After locating the line that contains "The image size is (653, 637).", output that line and each one following it, exactly, to the end of the entries. No pictures.

——————

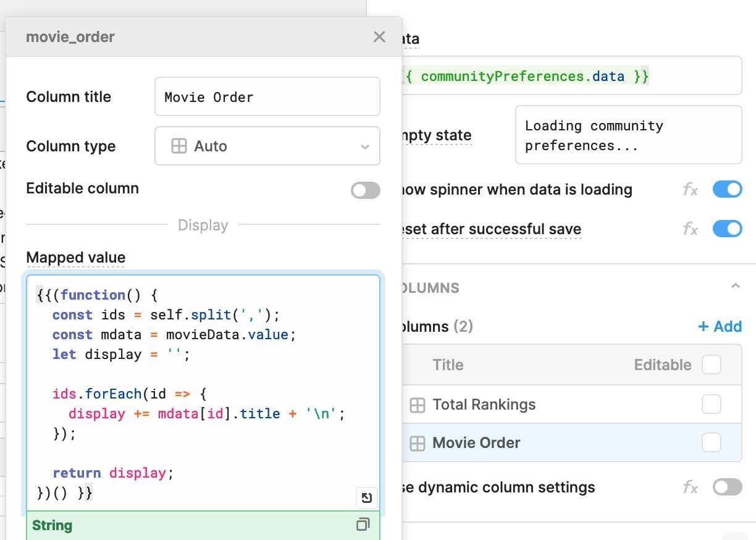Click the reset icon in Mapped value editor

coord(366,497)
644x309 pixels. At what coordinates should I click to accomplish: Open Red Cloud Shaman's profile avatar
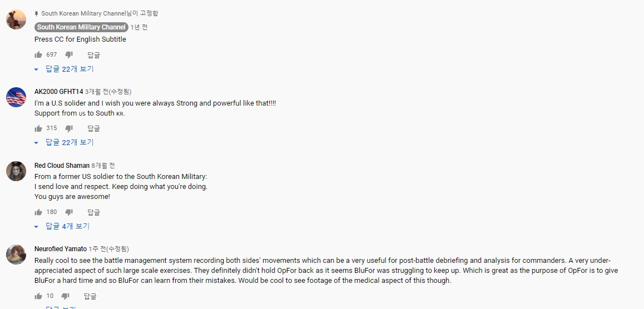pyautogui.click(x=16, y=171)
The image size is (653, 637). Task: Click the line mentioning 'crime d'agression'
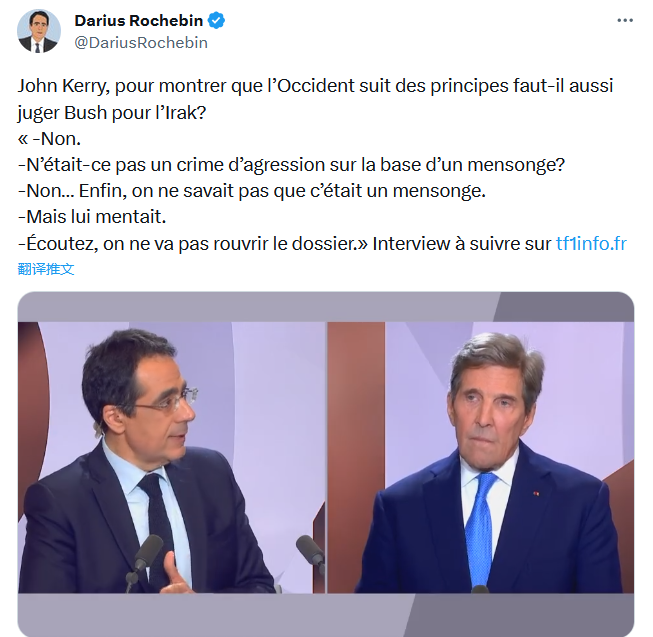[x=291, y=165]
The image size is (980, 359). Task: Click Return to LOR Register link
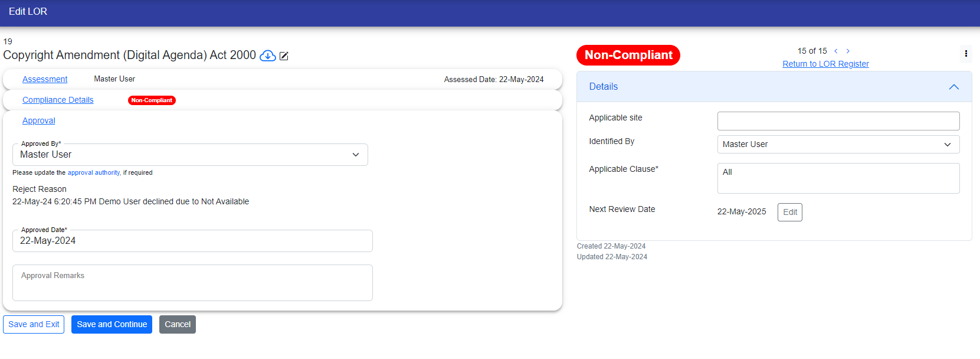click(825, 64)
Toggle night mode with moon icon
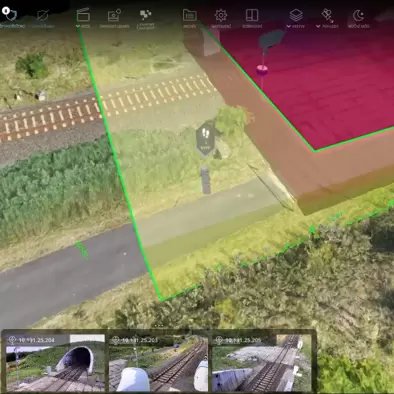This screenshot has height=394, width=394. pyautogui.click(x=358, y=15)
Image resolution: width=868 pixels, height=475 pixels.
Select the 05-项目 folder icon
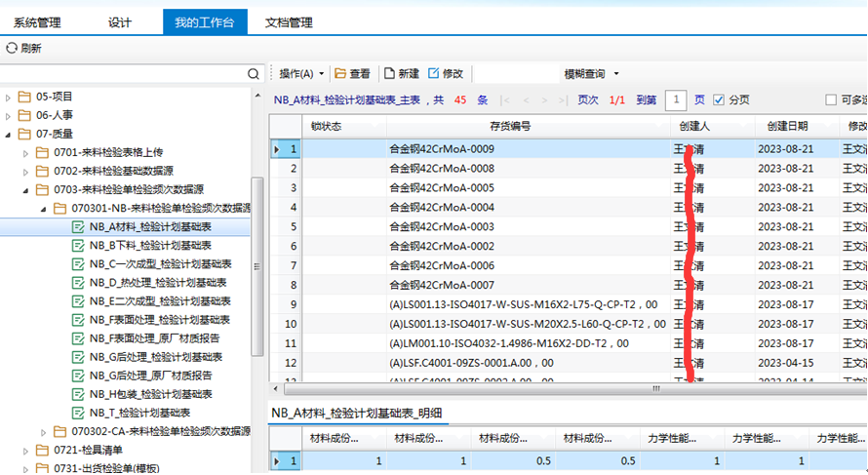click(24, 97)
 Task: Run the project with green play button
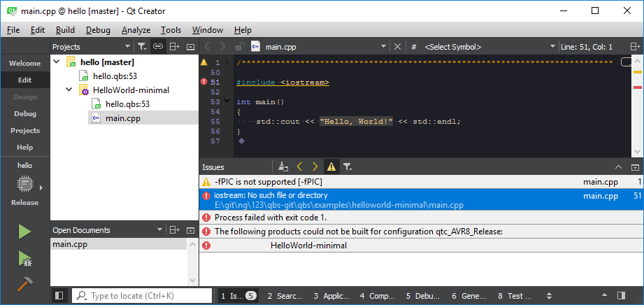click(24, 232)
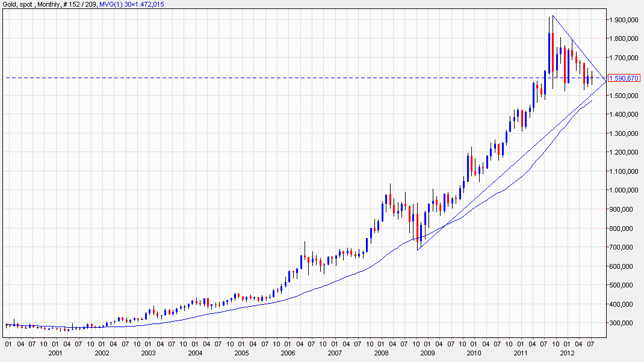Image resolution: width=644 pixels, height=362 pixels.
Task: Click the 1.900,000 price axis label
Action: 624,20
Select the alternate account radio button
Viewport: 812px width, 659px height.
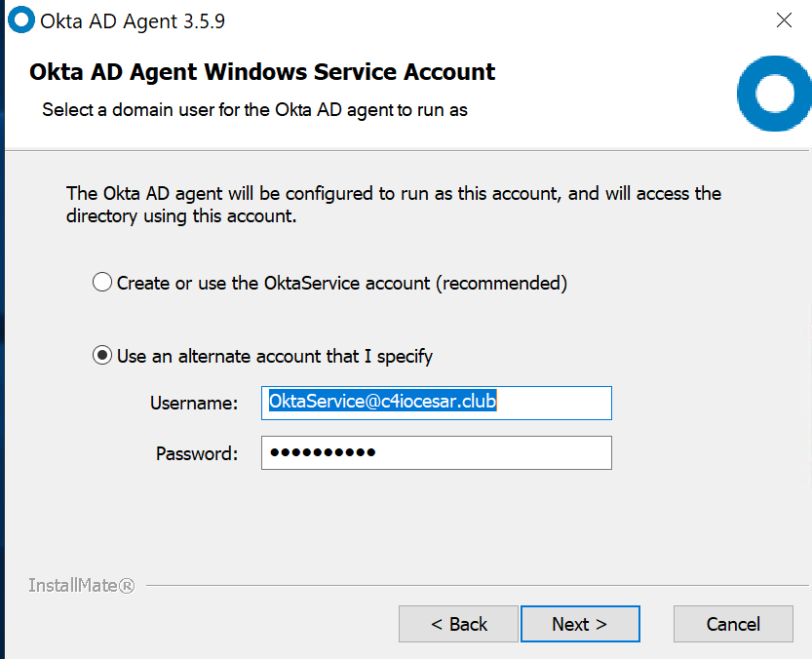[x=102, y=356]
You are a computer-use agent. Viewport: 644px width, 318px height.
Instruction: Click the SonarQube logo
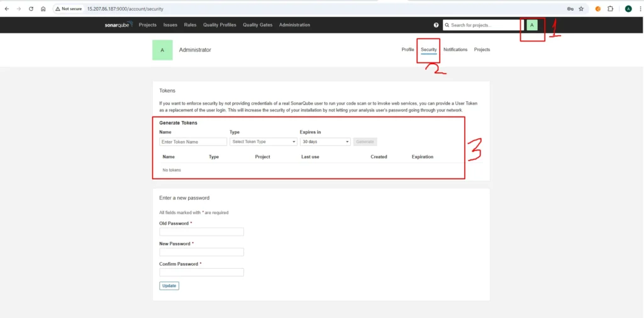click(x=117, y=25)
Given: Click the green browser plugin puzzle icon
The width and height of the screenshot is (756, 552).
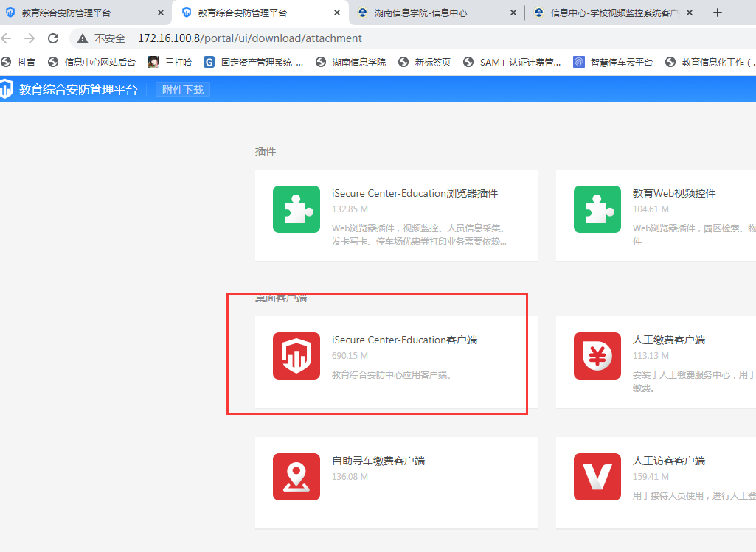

——————

■ **RESPONSE BELOW**
The image size is (653, 637). Task: Click the line mentioning 'crime d'agression'
[x=291, y=165]
The image size is (980, 359). Task: Click Return to LOR Register link
click(825, 64)
Toggle night mode with moon icon
This screenshot has height=394, width=394. pyautogui.click(x=358, y=15)
Image resolution: width=868 pixels, height=475 pixels.
Select the 05-项目 folder icon
click(24, 97)
 Task: Run the project with green play button
click(24, 232)
Image resolution: width=644 pixels, height=362 pixels.
Task: Click the 1.900,000 price axis label
Action: 624,20
Select the alternate account radio button
Viewport: 812px width, 659px height.
[x=102, y=356]
You are a computer-use agent. Viewport: 644px width, 318px height.
Instruction: Click the SonarQube logo
click(x=117, y=25)
Given: Click the green browser plugin puzzle icon
The width and height of the screenshot is (756, 552).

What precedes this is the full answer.